▶

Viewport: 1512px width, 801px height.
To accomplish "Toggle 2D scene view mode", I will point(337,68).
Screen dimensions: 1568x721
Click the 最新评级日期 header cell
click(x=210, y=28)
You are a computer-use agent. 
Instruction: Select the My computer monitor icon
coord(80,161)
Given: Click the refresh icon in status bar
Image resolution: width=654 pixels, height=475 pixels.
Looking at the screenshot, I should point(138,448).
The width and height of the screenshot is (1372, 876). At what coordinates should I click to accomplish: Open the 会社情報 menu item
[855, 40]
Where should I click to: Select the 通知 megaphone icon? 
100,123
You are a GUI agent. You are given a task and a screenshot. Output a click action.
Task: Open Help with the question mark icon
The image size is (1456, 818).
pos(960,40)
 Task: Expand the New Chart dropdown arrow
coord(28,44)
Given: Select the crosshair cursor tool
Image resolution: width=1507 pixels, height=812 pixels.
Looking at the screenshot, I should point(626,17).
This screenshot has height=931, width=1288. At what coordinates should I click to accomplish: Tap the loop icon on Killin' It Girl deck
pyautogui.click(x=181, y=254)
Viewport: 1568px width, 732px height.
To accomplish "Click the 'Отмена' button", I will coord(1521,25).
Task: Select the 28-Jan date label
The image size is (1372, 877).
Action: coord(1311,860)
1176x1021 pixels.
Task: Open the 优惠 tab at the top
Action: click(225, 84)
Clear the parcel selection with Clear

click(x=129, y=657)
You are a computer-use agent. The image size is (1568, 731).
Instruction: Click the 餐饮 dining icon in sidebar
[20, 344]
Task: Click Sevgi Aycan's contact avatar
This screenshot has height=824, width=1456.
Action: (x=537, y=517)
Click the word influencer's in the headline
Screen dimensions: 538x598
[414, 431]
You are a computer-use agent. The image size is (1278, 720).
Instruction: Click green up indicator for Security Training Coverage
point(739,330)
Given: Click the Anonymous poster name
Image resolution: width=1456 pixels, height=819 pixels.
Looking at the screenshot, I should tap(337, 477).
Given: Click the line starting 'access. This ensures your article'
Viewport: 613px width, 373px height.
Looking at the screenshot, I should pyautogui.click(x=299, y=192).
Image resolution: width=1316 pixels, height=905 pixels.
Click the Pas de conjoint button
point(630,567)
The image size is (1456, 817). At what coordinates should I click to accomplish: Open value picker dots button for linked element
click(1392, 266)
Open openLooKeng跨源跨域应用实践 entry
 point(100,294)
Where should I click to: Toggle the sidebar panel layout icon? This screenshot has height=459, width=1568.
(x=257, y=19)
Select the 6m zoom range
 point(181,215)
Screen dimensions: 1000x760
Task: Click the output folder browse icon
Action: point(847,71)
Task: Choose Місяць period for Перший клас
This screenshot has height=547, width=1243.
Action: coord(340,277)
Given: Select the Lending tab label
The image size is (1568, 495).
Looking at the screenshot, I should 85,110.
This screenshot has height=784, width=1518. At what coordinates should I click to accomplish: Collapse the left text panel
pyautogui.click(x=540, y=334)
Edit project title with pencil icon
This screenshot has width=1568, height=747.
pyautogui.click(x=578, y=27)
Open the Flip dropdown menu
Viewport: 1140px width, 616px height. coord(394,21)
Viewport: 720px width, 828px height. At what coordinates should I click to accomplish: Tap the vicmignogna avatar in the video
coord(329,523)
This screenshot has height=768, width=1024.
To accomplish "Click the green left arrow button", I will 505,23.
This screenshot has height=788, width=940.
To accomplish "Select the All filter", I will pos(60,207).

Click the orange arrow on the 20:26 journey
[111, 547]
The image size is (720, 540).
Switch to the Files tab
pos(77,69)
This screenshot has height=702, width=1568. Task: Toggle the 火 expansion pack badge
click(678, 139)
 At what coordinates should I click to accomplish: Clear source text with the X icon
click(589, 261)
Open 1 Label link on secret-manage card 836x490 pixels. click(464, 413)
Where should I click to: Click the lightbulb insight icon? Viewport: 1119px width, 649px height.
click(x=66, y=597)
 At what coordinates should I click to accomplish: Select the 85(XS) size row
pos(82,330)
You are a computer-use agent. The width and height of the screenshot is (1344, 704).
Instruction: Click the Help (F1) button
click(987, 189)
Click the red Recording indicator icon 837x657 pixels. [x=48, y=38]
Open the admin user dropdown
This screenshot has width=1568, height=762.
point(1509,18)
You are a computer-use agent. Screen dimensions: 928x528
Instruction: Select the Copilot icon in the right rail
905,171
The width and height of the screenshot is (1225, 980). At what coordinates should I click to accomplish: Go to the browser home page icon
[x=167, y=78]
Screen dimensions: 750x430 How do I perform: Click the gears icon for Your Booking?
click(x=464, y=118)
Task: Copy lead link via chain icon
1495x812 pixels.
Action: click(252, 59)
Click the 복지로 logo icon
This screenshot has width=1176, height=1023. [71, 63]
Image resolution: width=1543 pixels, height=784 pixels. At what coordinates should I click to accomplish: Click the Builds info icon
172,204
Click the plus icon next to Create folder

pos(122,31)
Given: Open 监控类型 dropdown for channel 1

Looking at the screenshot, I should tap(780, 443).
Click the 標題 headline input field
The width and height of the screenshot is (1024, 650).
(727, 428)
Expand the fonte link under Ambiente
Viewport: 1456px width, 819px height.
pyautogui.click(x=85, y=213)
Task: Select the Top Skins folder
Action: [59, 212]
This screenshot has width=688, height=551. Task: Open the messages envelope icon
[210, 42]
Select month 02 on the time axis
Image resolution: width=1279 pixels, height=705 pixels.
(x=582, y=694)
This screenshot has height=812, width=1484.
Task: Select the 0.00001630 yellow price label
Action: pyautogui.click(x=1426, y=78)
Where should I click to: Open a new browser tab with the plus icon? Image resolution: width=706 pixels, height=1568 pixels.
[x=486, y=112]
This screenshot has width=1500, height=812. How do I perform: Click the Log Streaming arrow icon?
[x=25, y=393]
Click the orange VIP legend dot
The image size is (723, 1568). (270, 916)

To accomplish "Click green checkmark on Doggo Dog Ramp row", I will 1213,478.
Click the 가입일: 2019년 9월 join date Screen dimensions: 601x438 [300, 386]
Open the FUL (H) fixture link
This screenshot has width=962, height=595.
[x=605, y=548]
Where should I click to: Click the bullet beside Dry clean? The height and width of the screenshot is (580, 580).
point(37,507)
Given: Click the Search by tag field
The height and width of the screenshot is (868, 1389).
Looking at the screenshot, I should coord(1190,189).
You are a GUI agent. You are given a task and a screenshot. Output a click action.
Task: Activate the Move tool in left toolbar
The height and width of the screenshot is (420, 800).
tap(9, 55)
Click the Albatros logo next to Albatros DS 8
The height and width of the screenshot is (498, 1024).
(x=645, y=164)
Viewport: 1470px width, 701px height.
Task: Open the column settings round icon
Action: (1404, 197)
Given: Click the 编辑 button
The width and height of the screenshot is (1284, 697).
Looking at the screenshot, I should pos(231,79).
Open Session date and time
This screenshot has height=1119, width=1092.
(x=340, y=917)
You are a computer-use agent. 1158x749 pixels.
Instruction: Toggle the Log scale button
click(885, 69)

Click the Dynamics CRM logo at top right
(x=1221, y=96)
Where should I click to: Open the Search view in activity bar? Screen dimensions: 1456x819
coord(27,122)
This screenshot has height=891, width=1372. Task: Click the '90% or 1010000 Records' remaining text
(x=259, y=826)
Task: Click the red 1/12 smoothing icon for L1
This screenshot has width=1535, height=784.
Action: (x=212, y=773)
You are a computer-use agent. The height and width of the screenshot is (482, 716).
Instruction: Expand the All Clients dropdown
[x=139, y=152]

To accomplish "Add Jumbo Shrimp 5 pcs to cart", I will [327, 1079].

◀

- SHORT EXERCISE:
Rewrite the records between the lines holding "Screen dimensions: 750x430" and "Action: click(252, 59)", inclusive, swapping "gears" for "cog" and leaving everything else untouched.

- SOLVED PROBLEM:
Screen dimensions: 750x430 How do I perform: Click the cog icon for Your Booking?
click(x=464, y=118)
Task: Copy lead link via chain icon
1495x812 pixels.
Action: click(252, 59)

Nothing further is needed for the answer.